Algen gegen das Geldgetriebe

„Grün“: Romandebüt des Innviertlers Josef Zweimüller

Josef Zweimüller. Grün. Picus, 320 Seiten, € 24 © Picus Verlag

„Ich bin das System“ heißt ein jüngerer Song der österreichischen Pop-Combo „Das trojanische Pferd“. An dieses witzig-schlaue Lied könnte denken, wer Josef Zweimüllers Romandebüt „Grün“ liest. Ist es nur der Held Jona oder der Autor, der aus diesem Dilemma nicht herausfindet?

Dass, wer sich an Gesellschaft, am „System“ abarbeitet, unweigerlich auch Teil davon ist?

Zweimüller behilft sich, indem er ein Comic-artiges Szenario entwirft. Gut und Böse sind klar getrennt, ebenso unversöhnlich nebeneinander Technik und Natur. „Stadt“ macht krank, Freizeit ist ökonomisch organisierter Zwang. Pseudopfiffige Getränke in Themenlokalen, während sich draußen Jogger und Radfahrer verlustigen, „die am Teich eine Pause einlegten, um auf ihren Fitnessuhren und Smartphones herumzudrücken“.

> [Inhalt der Daten]
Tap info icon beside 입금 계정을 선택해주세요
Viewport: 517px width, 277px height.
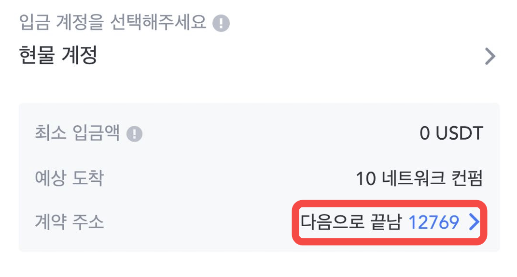click(221, 23)

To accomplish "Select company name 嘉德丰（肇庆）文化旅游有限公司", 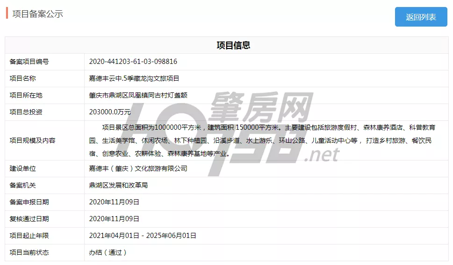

> [Aufgaben]
**1.** Beantworte die folgenden Fragen zur Rezension des Romans „Grün“.
(a) In welchem Verlag erscheint der Roman, und wie viele Seiten hat er?
(b) Wie heißt der Held des Romans?
(c) Wie heißt die österreichische Pop-Combo, deren Song die Rezension erwähnt?
**2.** Erkläre in höchstens drei Sätzen, worin laut der Rezension zum Roman „Grün“ das Dilemma besteht und wie Zweimüller sich dabei behilft.
**3.** Gib den Abschnitt der Rezension zum Roman „Grün“ von „Josef Zweimüller. Grün.“ bis einschließlich „Dilemma nicht herausfindet?“ wortgetreu wieder.

> [Lösungen]
**1.**
(a) Im Picus Verlag, mit 320 Seiten.
(b) Jona.
(c) „Das trojanische Pferd“.

**2.** Das Dilemma besteht darin, dass, wer sich an der Gesellschaft, am „System“, abarbeitet, unweigerlich auch Teil davon ist. Zweimüller behilft sich, indem er ein Comic-artiges Szenario entwirft. Darin sind Gut und Böse klar getrennt, und Technik und Natur stehen unversöhnlich nebeneinander.

**3.**
Josef Zweimüller. Grün. Picus, 320 Seiten, € 24 © Picus Verlag

„Ich bin das System“ heißt ein jüngerer Song der österreichischen Pop-Combo „Das trojanische Pferd“. An dieses witzig-schlaue Lied könnte denken, wer Josef Zweimüllers Romandebüt „Grün“ liest. Ist es nur der Held Jona oder der Autor, der aus diesem Dilemma nicht herausfindet?